--- Start of Input records ---
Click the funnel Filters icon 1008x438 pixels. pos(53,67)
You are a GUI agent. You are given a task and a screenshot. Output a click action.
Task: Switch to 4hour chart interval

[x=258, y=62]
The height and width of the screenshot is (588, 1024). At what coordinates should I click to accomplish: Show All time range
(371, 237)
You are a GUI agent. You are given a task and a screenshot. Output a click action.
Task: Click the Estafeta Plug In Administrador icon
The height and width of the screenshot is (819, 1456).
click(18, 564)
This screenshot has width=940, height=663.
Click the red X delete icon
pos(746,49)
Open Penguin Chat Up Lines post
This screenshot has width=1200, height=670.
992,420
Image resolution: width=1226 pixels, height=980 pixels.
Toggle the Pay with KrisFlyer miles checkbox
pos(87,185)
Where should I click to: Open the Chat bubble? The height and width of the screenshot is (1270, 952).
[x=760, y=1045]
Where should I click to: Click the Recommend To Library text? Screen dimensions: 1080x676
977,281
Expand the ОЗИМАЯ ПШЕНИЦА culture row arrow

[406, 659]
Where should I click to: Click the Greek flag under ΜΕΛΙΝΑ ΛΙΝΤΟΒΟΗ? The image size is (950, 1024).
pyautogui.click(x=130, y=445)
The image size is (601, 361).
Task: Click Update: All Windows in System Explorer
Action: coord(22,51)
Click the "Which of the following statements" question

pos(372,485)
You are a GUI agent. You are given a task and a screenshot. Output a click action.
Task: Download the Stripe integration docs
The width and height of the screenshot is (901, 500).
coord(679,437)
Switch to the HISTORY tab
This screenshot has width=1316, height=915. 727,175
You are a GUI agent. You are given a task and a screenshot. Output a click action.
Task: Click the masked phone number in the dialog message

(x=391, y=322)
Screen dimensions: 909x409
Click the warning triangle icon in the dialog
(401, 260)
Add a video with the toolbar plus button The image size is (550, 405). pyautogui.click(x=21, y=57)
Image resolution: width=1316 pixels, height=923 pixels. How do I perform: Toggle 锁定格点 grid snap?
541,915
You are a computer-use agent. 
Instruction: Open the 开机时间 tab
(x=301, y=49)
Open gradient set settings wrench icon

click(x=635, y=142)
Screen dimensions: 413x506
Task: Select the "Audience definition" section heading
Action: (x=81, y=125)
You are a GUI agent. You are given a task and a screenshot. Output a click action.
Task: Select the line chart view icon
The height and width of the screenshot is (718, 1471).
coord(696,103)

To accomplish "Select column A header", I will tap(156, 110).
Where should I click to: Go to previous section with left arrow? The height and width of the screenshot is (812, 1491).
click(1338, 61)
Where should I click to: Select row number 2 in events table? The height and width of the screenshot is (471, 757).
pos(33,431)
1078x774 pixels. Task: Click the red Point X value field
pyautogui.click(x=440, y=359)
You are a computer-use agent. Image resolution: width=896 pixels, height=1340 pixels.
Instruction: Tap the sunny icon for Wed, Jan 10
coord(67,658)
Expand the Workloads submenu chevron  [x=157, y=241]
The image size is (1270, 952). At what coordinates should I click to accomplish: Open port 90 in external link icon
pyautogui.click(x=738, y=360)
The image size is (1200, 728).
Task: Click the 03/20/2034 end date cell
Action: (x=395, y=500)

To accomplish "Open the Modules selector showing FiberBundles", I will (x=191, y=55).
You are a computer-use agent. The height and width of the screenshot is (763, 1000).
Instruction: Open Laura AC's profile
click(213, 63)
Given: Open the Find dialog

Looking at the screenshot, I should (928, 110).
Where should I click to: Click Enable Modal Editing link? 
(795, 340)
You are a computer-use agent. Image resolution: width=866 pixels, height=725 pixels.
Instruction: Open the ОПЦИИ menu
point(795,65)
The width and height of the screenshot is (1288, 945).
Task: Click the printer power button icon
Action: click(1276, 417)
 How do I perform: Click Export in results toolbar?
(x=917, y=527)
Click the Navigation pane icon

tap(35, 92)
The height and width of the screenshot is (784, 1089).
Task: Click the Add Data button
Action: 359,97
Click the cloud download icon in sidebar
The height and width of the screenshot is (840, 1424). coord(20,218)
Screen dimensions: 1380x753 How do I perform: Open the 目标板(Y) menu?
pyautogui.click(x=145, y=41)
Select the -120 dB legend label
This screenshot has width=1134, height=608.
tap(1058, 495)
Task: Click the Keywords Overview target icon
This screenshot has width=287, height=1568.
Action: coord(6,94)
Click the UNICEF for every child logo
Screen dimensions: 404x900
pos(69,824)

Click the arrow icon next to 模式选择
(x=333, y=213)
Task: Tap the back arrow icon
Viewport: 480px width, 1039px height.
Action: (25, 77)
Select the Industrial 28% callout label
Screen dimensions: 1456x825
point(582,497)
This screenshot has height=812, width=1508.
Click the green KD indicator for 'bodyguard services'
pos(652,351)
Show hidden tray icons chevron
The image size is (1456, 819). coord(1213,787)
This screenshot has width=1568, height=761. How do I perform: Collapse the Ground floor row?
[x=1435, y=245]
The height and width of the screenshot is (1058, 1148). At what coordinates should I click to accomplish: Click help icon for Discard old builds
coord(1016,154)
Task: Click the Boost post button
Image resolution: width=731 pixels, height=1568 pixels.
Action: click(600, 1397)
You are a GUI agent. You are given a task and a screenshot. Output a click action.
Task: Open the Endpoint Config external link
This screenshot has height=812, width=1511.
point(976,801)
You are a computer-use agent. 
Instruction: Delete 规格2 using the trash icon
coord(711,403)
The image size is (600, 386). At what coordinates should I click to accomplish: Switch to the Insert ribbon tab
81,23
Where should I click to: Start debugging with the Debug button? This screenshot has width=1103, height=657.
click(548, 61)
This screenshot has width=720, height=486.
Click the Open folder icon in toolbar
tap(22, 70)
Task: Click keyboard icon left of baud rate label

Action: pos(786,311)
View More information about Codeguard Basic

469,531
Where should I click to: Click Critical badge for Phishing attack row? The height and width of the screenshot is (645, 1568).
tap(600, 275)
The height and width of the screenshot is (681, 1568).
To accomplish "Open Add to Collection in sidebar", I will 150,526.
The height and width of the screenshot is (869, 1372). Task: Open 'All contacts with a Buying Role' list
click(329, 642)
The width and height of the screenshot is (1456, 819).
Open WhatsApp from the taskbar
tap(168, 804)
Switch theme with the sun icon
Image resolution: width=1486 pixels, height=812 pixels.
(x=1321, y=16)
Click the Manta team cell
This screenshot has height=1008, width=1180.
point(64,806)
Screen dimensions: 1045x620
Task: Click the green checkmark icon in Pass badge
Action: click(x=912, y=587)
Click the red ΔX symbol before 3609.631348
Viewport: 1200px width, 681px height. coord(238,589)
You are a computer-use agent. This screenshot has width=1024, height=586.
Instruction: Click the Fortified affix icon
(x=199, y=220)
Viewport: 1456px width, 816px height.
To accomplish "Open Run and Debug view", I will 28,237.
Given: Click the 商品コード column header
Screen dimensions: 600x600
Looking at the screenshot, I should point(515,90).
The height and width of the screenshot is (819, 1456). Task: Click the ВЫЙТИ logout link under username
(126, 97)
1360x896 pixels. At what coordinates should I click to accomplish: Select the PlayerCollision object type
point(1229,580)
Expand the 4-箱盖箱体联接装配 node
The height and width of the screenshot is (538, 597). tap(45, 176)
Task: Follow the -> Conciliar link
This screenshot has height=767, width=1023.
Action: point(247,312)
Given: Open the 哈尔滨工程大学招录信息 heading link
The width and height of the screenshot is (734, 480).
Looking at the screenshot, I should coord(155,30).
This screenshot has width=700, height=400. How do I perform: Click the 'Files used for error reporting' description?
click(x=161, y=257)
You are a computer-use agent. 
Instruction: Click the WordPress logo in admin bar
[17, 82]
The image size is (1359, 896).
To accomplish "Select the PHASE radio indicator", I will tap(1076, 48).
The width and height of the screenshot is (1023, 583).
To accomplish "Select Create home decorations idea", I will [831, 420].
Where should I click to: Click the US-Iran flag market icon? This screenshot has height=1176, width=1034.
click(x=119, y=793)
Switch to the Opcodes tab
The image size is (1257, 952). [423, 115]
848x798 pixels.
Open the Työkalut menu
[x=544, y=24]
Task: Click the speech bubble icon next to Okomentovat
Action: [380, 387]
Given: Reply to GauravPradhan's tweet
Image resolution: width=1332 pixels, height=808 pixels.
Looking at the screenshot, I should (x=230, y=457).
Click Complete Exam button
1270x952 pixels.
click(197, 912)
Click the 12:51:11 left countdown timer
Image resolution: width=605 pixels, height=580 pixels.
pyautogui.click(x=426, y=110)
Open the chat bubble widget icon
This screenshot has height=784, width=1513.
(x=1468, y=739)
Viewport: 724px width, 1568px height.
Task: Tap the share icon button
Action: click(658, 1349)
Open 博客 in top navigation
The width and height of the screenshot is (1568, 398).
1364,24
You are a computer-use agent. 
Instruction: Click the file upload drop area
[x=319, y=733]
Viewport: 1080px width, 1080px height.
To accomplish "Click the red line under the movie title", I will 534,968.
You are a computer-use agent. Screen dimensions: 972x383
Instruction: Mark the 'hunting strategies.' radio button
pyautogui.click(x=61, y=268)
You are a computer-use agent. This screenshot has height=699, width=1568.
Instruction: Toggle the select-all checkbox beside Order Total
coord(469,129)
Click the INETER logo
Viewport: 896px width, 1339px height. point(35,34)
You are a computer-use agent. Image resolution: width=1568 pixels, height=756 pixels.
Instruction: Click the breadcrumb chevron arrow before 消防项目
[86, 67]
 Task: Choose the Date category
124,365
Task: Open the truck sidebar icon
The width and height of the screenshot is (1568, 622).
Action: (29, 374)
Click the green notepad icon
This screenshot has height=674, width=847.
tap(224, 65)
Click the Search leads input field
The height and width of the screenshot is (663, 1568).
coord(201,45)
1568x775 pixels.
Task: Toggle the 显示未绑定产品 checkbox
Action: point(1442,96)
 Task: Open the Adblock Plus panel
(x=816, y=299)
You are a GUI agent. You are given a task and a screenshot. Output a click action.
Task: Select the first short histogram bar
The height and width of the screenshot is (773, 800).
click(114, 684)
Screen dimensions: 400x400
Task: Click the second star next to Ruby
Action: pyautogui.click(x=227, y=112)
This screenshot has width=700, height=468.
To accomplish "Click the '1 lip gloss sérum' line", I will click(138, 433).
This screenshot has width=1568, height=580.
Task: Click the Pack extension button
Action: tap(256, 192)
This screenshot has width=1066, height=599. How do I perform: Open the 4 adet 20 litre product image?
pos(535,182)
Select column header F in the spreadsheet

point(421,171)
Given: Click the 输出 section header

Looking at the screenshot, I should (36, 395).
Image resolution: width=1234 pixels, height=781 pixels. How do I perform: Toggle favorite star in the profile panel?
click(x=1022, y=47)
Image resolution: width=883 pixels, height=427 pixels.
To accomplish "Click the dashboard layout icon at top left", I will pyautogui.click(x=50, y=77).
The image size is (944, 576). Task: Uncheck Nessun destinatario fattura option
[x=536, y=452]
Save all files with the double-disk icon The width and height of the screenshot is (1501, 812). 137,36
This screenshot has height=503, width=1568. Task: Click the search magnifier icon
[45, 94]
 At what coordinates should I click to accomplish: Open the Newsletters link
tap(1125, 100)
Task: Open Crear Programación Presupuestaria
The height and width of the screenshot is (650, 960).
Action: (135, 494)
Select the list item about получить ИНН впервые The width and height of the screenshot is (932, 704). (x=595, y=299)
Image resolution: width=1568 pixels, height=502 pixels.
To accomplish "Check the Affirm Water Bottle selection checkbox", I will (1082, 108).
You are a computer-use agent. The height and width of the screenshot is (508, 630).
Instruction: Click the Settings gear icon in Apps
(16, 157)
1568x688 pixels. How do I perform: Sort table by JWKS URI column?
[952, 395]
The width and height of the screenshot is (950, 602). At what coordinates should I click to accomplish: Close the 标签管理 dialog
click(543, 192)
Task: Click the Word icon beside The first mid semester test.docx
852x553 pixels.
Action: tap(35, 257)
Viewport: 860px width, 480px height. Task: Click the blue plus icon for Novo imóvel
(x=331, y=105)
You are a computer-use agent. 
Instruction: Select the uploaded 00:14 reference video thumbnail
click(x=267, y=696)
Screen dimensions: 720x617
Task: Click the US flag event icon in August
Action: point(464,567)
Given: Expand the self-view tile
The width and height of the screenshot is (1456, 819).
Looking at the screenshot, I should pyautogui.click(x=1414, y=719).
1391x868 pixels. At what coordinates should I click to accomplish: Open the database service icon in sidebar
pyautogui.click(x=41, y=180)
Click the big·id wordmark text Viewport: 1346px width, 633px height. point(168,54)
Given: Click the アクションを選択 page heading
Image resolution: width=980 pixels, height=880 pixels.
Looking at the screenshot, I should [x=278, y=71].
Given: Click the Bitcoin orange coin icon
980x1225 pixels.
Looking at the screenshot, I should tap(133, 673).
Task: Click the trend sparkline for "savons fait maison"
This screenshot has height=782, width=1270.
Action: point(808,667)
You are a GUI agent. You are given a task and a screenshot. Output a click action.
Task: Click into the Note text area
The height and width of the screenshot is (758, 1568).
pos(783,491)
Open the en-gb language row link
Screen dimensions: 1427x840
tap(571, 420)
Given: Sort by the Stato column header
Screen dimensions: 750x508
--- End of Input records ---
**Directions:** Can you quote the material word for word from the line containing "Where should I click to: Click the Greek" through the line containing "Action: coord(22,51)", including both of those lines?

**Solution to this problem:**
Where should I click to: Click the Greek flag under ΜΕΛΙΝΑ ΛΙΝΤΟΒΟΗ? The image size is (950, 1024).
pyautogui.click(x=130, y=445)
The image size is (601, 361).
Task: Click Update: All Windows in System Explorer
Action: coord(22,51)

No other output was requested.